● **The problem**
From the entries that follow, copy exactly the lines beginning at the line holding "Select 'Numbers will be 13 tables' message" and continuing through the line holding "Click the magnifier icon".

● **Stored data**
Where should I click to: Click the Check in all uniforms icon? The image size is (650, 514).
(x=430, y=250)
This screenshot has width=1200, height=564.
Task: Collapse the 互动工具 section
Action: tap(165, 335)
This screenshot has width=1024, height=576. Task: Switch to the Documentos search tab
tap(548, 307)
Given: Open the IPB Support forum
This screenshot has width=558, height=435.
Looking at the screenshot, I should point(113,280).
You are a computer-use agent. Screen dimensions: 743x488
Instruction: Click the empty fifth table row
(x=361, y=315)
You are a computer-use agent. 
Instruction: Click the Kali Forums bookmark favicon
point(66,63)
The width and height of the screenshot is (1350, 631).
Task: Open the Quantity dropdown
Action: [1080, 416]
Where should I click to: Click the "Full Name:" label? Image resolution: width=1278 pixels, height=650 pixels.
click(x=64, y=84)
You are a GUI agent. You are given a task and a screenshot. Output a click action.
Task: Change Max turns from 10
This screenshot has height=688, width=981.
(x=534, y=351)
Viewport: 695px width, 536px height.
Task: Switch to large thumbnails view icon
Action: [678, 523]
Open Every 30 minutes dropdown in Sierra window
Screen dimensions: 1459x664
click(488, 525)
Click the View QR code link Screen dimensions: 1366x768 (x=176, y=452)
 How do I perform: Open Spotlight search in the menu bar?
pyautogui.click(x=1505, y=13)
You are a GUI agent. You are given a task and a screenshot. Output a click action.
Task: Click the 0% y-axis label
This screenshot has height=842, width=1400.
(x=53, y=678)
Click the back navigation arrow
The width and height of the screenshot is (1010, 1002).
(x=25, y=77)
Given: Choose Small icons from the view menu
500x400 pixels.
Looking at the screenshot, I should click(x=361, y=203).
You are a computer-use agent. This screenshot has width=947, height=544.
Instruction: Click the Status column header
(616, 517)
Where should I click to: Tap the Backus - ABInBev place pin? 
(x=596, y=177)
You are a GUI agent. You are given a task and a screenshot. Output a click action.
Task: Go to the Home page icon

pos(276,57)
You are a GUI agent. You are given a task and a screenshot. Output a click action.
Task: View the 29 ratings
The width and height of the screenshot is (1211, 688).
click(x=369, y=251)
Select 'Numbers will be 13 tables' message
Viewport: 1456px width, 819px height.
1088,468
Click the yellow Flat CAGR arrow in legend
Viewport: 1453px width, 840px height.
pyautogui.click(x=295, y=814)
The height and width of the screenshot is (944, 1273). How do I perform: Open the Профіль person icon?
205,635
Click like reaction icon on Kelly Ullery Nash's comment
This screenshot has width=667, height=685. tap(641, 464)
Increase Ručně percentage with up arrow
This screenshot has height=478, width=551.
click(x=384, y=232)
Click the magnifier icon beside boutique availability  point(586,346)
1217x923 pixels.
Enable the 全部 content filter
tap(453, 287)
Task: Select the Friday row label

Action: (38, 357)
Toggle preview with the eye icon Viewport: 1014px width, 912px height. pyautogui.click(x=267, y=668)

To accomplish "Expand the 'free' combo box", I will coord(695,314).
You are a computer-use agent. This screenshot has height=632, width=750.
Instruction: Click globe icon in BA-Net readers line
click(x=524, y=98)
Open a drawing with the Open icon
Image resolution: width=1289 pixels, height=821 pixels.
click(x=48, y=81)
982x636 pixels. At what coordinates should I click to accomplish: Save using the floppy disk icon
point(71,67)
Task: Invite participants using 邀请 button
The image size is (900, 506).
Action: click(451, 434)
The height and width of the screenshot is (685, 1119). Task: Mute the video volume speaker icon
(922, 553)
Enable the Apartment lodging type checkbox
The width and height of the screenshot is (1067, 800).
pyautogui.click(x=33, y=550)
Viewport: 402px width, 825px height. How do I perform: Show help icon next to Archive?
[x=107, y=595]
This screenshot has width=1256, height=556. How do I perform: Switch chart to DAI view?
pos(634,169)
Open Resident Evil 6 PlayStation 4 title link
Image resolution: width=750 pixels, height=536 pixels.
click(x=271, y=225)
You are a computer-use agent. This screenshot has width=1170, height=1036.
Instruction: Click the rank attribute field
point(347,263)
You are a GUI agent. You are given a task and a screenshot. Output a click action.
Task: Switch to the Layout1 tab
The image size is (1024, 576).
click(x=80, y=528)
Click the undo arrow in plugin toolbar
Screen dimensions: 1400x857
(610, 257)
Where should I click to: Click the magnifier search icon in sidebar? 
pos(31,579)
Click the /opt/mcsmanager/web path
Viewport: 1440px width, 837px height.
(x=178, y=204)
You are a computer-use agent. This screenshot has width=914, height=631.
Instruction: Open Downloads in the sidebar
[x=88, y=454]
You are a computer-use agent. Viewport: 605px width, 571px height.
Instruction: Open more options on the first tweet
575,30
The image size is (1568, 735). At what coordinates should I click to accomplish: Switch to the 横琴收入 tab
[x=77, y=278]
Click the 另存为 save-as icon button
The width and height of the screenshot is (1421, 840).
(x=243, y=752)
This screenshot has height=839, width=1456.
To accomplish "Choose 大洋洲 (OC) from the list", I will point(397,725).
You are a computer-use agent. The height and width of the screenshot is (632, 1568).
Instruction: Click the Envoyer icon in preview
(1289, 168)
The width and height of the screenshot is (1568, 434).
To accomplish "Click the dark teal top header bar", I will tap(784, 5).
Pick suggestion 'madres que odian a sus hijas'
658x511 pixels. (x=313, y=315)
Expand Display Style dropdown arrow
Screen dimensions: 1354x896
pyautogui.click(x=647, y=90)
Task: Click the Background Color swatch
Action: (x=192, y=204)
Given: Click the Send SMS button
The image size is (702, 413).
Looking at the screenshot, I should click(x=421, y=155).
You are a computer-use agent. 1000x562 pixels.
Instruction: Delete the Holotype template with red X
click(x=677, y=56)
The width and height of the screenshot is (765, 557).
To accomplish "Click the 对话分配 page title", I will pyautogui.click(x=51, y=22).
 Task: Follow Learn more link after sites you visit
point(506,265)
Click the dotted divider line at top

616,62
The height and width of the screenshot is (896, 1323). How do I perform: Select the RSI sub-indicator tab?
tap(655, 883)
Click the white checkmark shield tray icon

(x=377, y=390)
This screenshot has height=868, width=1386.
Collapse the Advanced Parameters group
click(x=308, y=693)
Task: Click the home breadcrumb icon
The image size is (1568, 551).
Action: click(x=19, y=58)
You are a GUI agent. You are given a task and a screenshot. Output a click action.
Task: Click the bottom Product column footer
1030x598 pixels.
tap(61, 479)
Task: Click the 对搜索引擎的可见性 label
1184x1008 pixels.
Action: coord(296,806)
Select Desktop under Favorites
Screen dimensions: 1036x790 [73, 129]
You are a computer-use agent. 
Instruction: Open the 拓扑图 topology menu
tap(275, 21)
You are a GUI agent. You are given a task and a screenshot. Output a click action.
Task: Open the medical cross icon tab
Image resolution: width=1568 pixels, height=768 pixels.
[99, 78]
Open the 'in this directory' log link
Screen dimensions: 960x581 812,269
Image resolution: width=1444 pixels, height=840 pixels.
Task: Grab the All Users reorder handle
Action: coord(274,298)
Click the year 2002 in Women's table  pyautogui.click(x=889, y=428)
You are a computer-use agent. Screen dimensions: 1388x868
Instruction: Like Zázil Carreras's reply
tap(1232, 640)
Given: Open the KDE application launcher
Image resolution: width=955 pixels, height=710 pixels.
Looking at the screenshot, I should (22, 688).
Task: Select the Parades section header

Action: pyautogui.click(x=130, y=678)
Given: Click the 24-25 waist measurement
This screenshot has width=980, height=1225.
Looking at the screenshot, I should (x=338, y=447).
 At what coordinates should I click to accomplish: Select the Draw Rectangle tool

● **Solution below**
Select 'Numbers will be 13 tables' message
Viewport: 1456px width, 819px height.
1088,468
Click the yellow Flat CAGR arrow in legend
Viewport: 1453px width, 840px height.
pyautogui.click(x=295, y=814)
The height and width of the screenshot is (944, 1273). How do I perform: Open the Профіль person icon?
205,635
Click like reaction icon on Kelly Ullery Nash's comment
This screenshot has width=667, height=685. tap(641, 464)
Increase Ručně percentage with up arrow
This screenshot has height=478, width=551.
click(x=384, y=232)
Click the magnifier icon beside boutique availability  point(586,346)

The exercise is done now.